Bundespatentgericht:
Beschluss vom 28. September 2000
Aktenzeichen: 25 W (pat) 7/00

(BPatG: Beschluss v. 28.09.2000, Az.: 25 W (pat) 7/00)

Tenor

Die Beschwerde der Widersprechenden wird zurückgewiesen.

Gründe

I Für die am 29. November 1996 in das Markenregister eingetragene Bezeichnung OD werden von der Inhaberin der angegriffenen Marke nach Teillöschung noch die Waren "pharmazeutische und veterinärmedizinische Erzeugnisse sowie Präparate für die Gesundheitspflege; diätetische Erzeugnisse für medizinische Zwecke, Babykost, Pflaster, Verbandmaterial" beansprucht.

Widerspruch erhoben hat die Inhaberin der am 7. November 1985 für "Arzneimittel, chemische Erzeugnisse für Heilzwecke und Gesundheitspflege, pharmazeutische Drogen, Mittel zur Körper- und Schönheitspflege, insbesondere Mund- und Rachenpflegemittel; Zahnpasten, Seifen, Wasch- und Bleichmittel, Stärke und Stärkeerzeugnisse für kosmetische Zwecke" eingetragenen Marke 1 084 091 ODOL, deren Benutzung bestritten ist, ausgenommen Mund- und Rachenpflegemittel.

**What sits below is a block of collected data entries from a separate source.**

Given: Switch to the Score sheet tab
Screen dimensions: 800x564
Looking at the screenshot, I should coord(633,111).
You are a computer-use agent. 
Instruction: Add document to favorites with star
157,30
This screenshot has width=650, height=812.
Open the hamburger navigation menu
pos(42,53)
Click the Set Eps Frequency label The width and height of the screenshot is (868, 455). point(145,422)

Die Widersprechende macht eine weitergehende Benutzung auch für Zahnpasta geltend und hat insoweit Unterlagen zur Glaubhaftmachung im Beschwerdeverfahren vorgelegt.

Die Markenstelle für Klasse 5 des Deutschen Patent- und Markenamts hat in einem Beschluß eine Verwechslungsgefahr zwischen den Marken verneint und den Widerspruch zurückgewiesen. Zwar seien aufgrund der möglichen Warenidentität und der mangels anderer liquider Umstände anzunehmenden normalen Kennzeichnungskraft der Widerspruchsmarke an den Markenabstand durchschnittliche Anforderungen zu stellen. Diese halte die jüngere Marke aber sowohl in klanglicher als auch in schriftbildlicher Hinsicht ein, da es sich bei den gegenüberstehenden Marken um Kurzwörter handele, bei denen bereits geringfügige Abweichungen stärker ins Gewicht fielen als bei längeren Worten. So könne bereits die Abweichung in einem Buchstaben den jeweiligen Gesamteindruck der Marke entscheidend beeinflussen und ein sicheres Auseinanderhalten der Marken auch aus der Erinnerung gewährleisten. Schriftbildlich unterschieden sich die Marken schon dadurch unübersehbar, daß die Widerspruchsmarke doppelt so lang wie die angegriffene Marke sei. Im Klang gewährleiste die dunkel klingende Endung "ol" in "Odol" auch bei einer Benennung der angegriffenen Marke wie "Ode" einen ausreichenden Abstand und ein sicheres Auseinanderhalten.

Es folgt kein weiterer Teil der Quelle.